It's a strange story to say the least: Salim the coachman lost his voice. If it hadn't happened right before my very eyes, I would never have believed it. Everything started in 1959, in August, in the old quarter of Damascus. Even if I wanted to make up such an incredible story, Damascus would still be the best place to set it. Nowhere but Damascus could such a tale take place.
Salim the coachman is revered in Damascus as one of the city's best storytellers. He encourages his fares to share their stories with him, and then takes them and polishes them for his his next passengers. But suddenly, when he loses his voice, a fairy appears to him and warns him that the gift which has been given to him by providence can be taken away--indeed, it has been taken away. But, she advises, if Salim receives seven unspecified gifts before 30 days have elapsed, the curse will be broken and Salim will have his voice again. After some trial-and-error, Salim's friends intuit that the gifts must also be stories, and so each of them prepares a story to tell Salim, hoping that their stories will give him his voice back.
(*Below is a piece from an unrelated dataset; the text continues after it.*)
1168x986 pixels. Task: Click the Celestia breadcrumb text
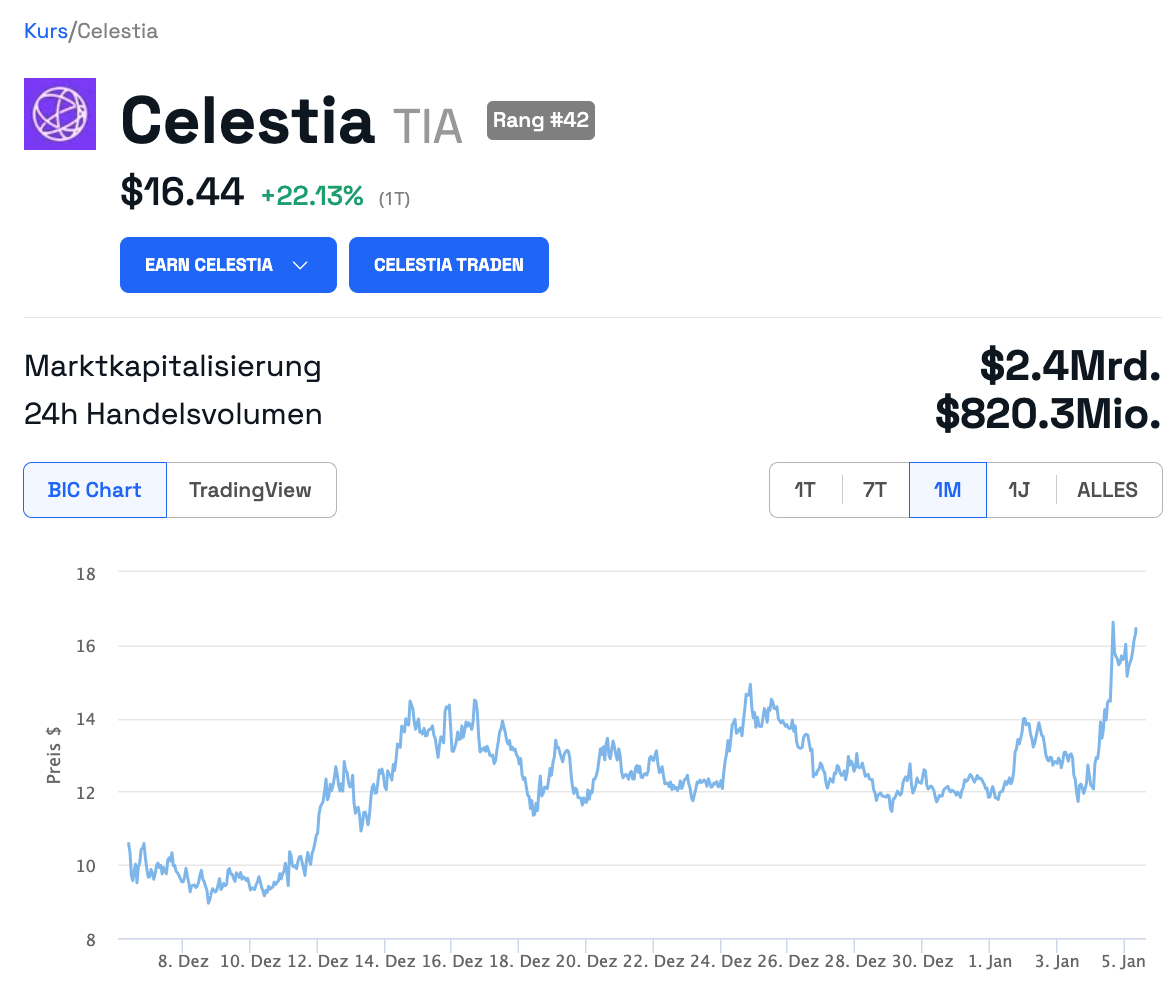(x=117, y=31)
Damascus Nights is a shaggy, discursive book. It's organized, as you might expect, into seven significant sections, with one story from each friend, but things aren't so simple. Stories are interrupted by other stories, or stories contain other stories nested within them, or people beyond Salim's friends tell stories. The stories are often about storytelling: the restaurant owner tells of the storyteller he has hired to keep his patrons entertained; another tells a story about a king who could speak but not listen; some characters even, like Salim, end up having their voice stolen. Over and over again the stories repeat variations on the same inward theme: how storytelling enlivens us and connects us with others. One of Salim's friends, the former minister, tells a story that is long and tedious, and when the mute Salim thinks of how he might amend it to tell it in his own way, he begins to understand that "a story needs at least two people in order to live."
Damascus Nights is part of a long literary tradition that includes The Canterbury Tales and The Decameron, but its clearest antecedent is One Thousand and One Nights, the Arabic-language classic about Scheherazade, who tells innumerable stories each night to her husband so that she might survive another night. Like Scheherazade, who saves the best part of each story for the following night, Schalk understands that the best stories don't fit neat and closed designs; they burst out of their parameters and keep one guessing. Schalk's Damascus is an ancient city, deeply rooted in literary traditions like the Nights, but a diverse one, too, that brings together people of all classes, religions, and backgrounds, united by the stories that create in them a shared audience. It's especially bittersweet to read knowing what a tragic place Damascus has become, racked by strife and civil war. I know little about the city, but I'm guessing it's not--though I hope it might become again--a place where friends can gather in the plazas with strong coffee in the night and listen to each other's tales.
With the addition of Syria, my "countries read" list is up to 81!